Storage batteries for fire pump engine drives shall be supported above the floor, secured against displacement, and located where they are not subject to physical damage, flooding with water, excessive temperature, or excessive vibration.

(D) Energized Equipment

All energized equipment parts shall be located at least 300 mm (12 in.) above the floor level.

(E) Protection Against Pump Water

Fire pump controller and power transfer switches shall be located or protected so that they are not damaged by water escaping from pumps or pump connections.

(F) Mounting

All fire pump control equipment shall be mounted in a substantial manner on noncombustible supporting structures.

695.14 Control Wiring

(A) Control Circuit Failures

External control circuits that extend outside the fire pump room shall be arranged so that failure of any external circuit (open or short circuit) shall not prevent the operation of a pump(s) from all other internal or external means. Breakage, disconnecting, shorting of the wires, or loss of power to these circuits could cause continuous running of the fire pump but shall not prevent the controller(s) from starting the fire pump(s) due to causes other than these external control circuits. All control conductors within the fire pump room that are not fault tolerant shall be protected against physical damage. [20:10.5.2.6, 12.5.2.5]

(B) Sensor Functioning

No undervoltage, phase-loss, frequency-sensitive, or other sensor(s) shall be installed that automatically or manually prohibits actuation of the motor contactor. [20:10.4.5.6]

Exception: A phase-loss sensor(s) shall be permitted only as a part of a listed fire pump controller.

(C) Remote Device(s)

No remote device(s) shall be installed that will prevent automatic operation of the transfer switch. [20:10.8.1.3]

(D) Engine-Drive Control Wiring

All wiring between the controller and the diesel engine shall be stranded and sized to continuously carry the charging or control currents as required by the controller manufacturer. Such wiring shall be protected against physical damage. Controller manufacturer's specifications for distance and wire size shall be followed. [20:12.3.5.1]

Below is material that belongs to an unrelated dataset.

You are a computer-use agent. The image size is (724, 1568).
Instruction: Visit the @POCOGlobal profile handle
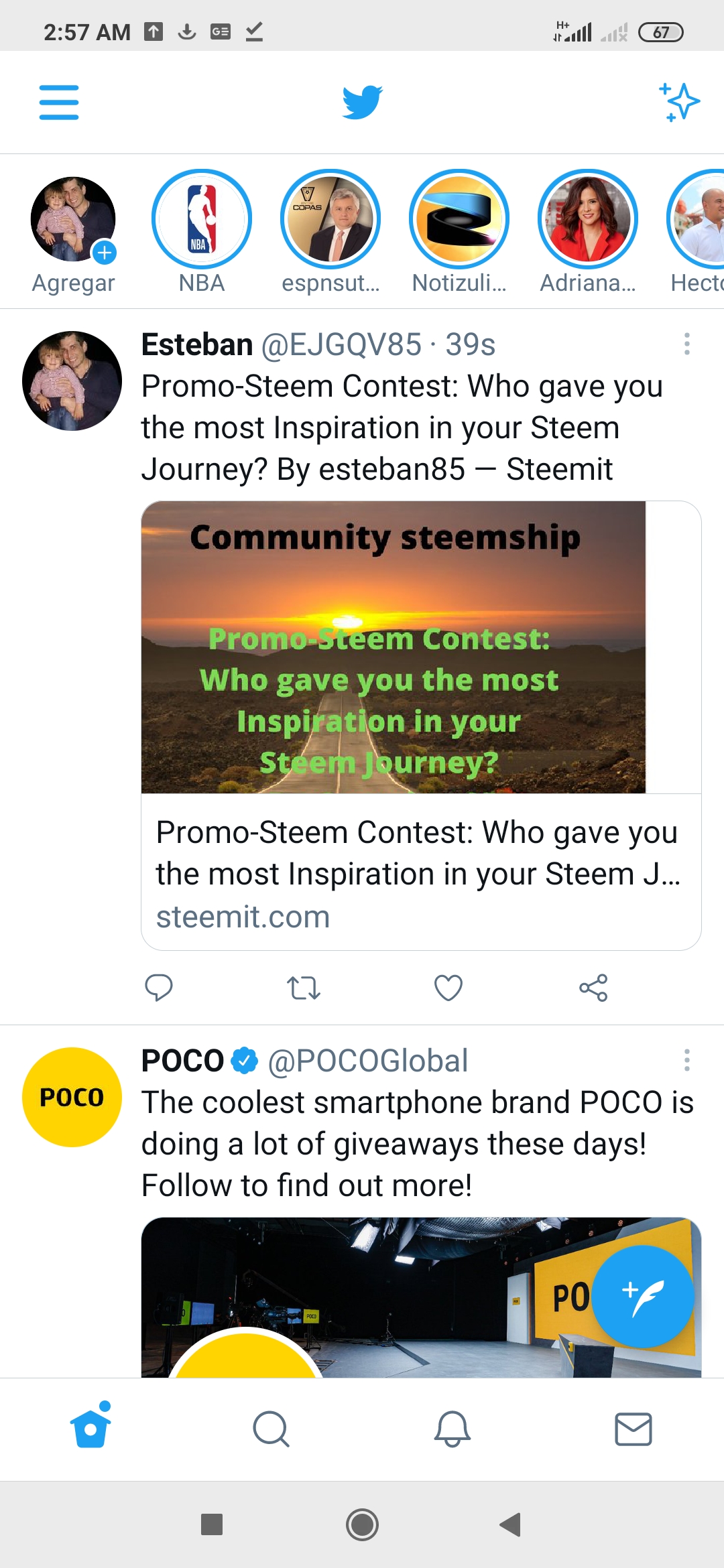(367, 1061)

(E) Electric Fire Pump Control Wiring Methods

All electric motor-driven fire pump control wiring shall be in rigid metal conduit, intermediate metal conduit, liquidtight flexible metal conduit, electrical metallic tubing, liquidtight flexible nonmetallic conduit, listed Type MC cable with an impervious covering, or Type MI cable.

(F) Generator Control Wiring Methods

Control conductors installed between the fire pump power transfer switch and the standby generator supplying the fire pump during normal power loss shall be kept entirely independent of all other wiring. The integrity of the generator remote start circuit shall be monitored for broken, disconnected, or shorted wires. Loss of integrity shall start the generator(s).

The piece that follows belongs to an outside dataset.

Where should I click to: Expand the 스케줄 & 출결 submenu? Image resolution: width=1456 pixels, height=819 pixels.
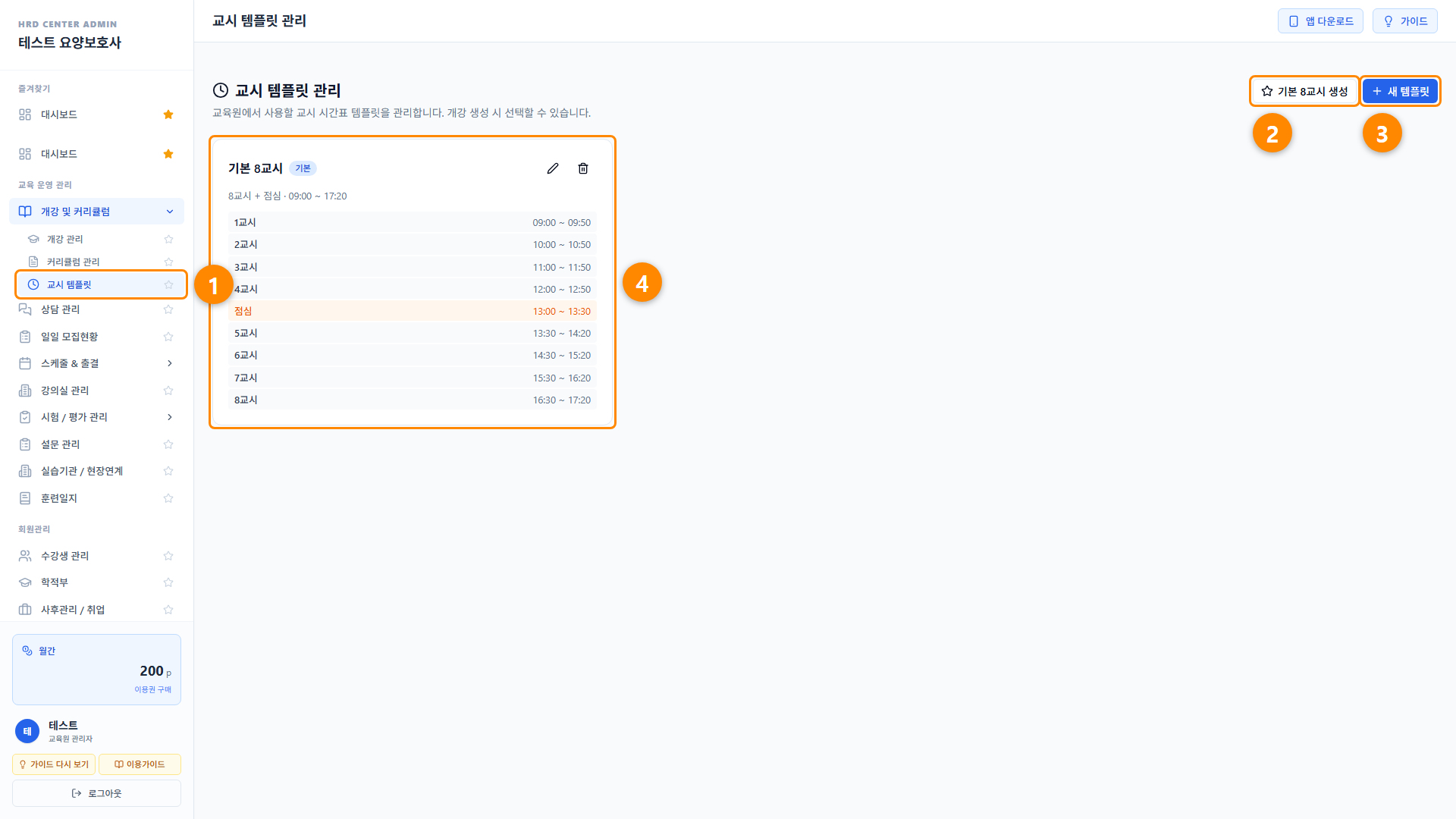[169, 363]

Informational Note: See NFPA 20-2019, Standard for the Installation of Stationary Pumps for Fire Protection, Section 3.3.7.2, for more information on fault-tolerant external control circuits.

The control conductors shall be protected to resist potential damage by fire or structural failure. Where routed through a building, the conductors shall be protected from fire for 2 hours using one of the following methods:

The cable or raceway is encased in a minimum 50 mm (2 in.) of concrete.
The cable or raceway is a listed fire-resistive cable system.
Informational Note No. 1: Fire-resistive cables are tested to ANSI/UL 2196-2017, Standard for Fire Test for Circuit Integrity of Fire-Resistive Power, Instrumentation, Control and Data Cables.

Informational Note No. 2: The listing organization provides information for fire-resistive cable systems on proper installation requirements to maintain the fire rating.
The cable or raceway is protected by a listed electrical circuit protective system.
Informational Note No. 1: Electrical circuit protective systems could include, but are not limited to, thermal barriers or a protective shaft and are tested in accordance with UL 1724, Fire Tests for Electrical Circuit Protection Systems.

Informational Note No. 2: The listing organization provides information for electrical circuit protective systems on proper installation requirements to maintain the fire rating.

695.15 Surge Protection

A listed surge protection device shall be installed in or on the fire pump controller.